### GIVEN PROBLEM
Please copy the lines from the one containing "Open the 리포지토리" through the one containing "Action: tap(379, 66)", inclusive, without any changes.

— START OF GIVEN INFORMATION —

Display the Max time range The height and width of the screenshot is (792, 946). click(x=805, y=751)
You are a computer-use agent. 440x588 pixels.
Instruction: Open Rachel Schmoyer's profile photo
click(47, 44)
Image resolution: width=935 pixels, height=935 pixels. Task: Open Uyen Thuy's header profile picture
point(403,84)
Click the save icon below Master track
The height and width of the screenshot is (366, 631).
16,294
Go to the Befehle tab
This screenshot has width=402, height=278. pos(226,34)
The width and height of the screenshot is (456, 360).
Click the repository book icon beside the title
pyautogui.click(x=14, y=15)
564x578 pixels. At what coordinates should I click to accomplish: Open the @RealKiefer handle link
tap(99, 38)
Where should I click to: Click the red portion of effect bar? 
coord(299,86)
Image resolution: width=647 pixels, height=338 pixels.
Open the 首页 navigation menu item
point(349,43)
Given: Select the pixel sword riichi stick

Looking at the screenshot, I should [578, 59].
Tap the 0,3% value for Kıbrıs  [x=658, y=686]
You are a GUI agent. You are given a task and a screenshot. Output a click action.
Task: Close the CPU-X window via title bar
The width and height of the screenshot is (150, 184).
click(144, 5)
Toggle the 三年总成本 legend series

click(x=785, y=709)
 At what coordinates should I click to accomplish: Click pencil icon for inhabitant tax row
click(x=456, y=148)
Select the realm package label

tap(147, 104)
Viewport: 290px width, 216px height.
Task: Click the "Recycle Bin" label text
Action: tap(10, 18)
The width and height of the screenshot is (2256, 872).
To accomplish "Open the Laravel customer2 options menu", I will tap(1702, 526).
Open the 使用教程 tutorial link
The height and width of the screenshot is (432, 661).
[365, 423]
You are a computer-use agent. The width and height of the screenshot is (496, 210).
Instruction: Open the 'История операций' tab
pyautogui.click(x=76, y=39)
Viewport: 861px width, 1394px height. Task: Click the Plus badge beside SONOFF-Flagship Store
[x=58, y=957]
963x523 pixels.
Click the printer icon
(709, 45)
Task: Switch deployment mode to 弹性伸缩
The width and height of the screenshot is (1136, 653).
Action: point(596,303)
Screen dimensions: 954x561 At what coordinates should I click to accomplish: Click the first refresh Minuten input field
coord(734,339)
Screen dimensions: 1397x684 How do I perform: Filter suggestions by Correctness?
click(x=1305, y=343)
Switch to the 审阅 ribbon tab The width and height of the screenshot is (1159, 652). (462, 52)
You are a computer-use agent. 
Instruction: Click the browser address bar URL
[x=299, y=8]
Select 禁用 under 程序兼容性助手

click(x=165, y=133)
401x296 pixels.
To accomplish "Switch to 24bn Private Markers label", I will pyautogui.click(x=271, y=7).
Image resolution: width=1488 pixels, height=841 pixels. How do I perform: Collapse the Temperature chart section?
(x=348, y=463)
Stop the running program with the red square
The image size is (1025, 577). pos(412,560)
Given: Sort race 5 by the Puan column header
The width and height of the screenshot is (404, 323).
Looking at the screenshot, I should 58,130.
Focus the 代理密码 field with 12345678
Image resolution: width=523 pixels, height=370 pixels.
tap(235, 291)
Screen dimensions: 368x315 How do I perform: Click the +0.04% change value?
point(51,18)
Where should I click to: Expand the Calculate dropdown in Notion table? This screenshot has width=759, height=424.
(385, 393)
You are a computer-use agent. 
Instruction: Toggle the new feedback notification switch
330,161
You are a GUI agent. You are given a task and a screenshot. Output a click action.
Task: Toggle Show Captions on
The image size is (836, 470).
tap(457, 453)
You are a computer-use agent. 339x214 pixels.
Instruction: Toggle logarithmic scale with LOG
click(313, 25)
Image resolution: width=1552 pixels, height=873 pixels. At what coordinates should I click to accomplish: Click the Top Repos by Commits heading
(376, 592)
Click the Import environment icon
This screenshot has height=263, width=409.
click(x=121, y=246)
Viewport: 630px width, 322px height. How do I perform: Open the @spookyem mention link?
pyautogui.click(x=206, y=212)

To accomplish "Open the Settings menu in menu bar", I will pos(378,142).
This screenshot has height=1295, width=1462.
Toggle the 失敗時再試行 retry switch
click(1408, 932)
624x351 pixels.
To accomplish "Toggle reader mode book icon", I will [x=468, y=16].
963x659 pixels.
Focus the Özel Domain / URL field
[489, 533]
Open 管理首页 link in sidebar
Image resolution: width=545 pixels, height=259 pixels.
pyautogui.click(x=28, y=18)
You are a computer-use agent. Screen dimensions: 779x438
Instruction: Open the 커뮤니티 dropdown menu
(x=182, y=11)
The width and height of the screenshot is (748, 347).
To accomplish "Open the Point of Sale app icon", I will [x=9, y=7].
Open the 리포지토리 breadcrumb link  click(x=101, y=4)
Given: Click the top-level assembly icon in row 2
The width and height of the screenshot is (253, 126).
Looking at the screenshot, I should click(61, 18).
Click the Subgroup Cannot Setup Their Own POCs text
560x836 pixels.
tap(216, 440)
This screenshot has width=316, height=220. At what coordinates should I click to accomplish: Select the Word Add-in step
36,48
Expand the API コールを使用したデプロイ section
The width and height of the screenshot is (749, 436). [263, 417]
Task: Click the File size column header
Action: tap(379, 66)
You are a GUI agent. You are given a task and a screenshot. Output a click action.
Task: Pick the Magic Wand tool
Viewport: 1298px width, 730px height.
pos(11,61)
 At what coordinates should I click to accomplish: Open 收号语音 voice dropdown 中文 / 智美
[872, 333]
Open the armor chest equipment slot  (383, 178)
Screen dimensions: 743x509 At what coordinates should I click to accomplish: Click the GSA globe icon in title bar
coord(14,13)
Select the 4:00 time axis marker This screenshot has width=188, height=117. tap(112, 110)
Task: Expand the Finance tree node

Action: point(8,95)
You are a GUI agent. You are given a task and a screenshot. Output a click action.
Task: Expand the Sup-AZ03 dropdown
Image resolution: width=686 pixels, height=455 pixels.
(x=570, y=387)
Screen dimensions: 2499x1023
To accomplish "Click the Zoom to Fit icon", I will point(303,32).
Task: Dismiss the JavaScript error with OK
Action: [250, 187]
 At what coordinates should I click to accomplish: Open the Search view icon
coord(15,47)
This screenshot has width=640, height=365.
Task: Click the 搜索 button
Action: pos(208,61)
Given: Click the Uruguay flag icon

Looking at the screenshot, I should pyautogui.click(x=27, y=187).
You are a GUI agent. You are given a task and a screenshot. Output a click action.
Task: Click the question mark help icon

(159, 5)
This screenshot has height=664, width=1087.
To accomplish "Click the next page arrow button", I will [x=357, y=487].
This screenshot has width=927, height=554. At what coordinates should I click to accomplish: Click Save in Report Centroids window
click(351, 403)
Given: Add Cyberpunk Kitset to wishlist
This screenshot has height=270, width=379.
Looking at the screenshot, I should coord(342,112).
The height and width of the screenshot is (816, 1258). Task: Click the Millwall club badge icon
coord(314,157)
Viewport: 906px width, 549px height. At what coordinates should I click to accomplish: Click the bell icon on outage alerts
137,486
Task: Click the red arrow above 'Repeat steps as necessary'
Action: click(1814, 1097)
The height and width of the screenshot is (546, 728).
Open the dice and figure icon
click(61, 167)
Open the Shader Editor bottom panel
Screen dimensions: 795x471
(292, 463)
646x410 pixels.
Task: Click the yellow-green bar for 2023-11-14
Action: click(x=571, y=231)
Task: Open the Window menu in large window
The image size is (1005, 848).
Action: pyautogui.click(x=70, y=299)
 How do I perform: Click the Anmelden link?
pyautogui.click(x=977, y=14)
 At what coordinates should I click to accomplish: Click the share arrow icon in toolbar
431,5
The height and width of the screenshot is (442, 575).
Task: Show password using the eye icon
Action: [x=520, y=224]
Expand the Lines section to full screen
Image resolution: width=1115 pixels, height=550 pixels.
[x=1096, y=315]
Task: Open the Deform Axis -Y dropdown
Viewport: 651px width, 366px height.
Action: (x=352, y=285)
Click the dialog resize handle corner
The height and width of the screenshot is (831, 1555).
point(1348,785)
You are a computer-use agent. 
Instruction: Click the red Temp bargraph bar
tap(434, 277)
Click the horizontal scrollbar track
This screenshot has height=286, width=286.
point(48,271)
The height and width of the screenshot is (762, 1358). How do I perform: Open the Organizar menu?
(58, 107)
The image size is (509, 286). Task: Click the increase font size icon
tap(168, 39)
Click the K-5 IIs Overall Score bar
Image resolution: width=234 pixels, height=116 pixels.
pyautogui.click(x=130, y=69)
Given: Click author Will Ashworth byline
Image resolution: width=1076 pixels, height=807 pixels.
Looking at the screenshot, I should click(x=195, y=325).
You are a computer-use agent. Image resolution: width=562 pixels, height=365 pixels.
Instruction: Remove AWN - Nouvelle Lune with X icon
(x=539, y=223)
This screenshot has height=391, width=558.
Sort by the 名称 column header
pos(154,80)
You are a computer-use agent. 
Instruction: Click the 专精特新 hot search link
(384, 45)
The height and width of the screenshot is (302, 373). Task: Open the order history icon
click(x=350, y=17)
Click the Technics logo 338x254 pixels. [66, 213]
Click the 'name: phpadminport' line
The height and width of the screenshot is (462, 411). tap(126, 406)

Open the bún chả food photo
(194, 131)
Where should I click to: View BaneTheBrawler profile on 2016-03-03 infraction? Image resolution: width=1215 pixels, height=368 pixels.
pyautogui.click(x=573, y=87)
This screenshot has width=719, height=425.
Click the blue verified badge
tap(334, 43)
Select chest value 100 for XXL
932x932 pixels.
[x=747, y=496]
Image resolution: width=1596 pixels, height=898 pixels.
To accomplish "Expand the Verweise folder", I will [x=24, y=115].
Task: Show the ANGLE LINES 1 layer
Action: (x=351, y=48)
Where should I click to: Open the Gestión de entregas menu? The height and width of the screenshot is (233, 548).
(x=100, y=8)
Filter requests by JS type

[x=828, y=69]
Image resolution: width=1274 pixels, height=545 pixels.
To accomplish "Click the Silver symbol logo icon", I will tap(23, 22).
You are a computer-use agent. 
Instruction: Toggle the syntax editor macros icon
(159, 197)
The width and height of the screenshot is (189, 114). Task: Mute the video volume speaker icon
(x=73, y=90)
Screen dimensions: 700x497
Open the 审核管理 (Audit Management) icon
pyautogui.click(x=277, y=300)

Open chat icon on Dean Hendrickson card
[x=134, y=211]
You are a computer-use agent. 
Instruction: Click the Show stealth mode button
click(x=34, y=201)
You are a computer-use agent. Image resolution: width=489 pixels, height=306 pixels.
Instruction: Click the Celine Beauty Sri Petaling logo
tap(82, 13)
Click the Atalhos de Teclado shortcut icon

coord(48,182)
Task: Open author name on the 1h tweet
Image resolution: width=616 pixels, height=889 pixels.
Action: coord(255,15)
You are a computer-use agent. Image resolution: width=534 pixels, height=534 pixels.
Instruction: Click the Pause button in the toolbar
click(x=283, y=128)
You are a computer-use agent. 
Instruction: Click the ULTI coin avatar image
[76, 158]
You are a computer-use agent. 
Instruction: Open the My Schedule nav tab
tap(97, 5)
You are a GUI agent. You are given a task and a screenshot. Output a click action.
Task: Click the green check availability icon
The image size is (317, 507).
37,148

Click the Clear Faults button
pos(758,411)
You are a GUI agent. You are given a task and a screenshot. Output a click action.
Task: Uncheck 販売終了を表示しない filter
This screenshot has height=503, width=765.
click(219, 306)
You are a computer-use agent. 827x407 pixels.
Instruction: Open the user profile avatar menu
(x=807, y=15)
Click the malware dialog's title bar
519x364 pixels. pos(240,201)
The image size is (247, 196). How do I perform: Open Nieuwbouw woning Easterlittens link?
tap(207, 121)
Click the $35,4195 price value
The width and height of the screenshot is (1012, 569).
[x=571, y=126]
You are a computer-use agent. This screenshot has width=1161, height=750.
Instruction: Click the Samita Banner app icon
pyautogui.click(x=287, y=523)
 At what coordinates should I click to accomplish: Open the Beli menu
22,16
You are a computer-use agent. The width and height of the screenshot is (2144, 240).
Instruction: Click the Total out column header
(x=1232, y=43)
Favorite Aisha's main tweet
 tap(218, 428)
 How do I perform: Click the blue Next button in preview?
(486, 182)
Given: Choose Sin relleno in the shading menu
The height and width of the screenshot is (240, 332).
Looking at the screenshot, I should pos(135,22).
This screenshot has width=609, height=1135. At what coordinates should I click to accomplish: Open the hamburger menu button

— END OF GIVEN INFORMATION —

### RESPONSE
Open the 리포지토리 breadcrumb link  click(x=101, y=4)
Given: Click the top-level assembly icon in row 2
The width and height of the screenshot is (253, 126).
Looking at the screenshot, I should click(61, 18).
Click the Subgroup Cannot Setup Their Own POCs text
560x836 pixels.
tap(216, 440)
This screenshot has width=316, height=220. At what coordinates should I click to accomplish: Select the Word Add-in step
36,48
Expand the API コールを使用したデプロイ section
The width and height of the screenshot is (749, 436). [263, 417]
Task: Click the File size column header
Action: tap(379, 66)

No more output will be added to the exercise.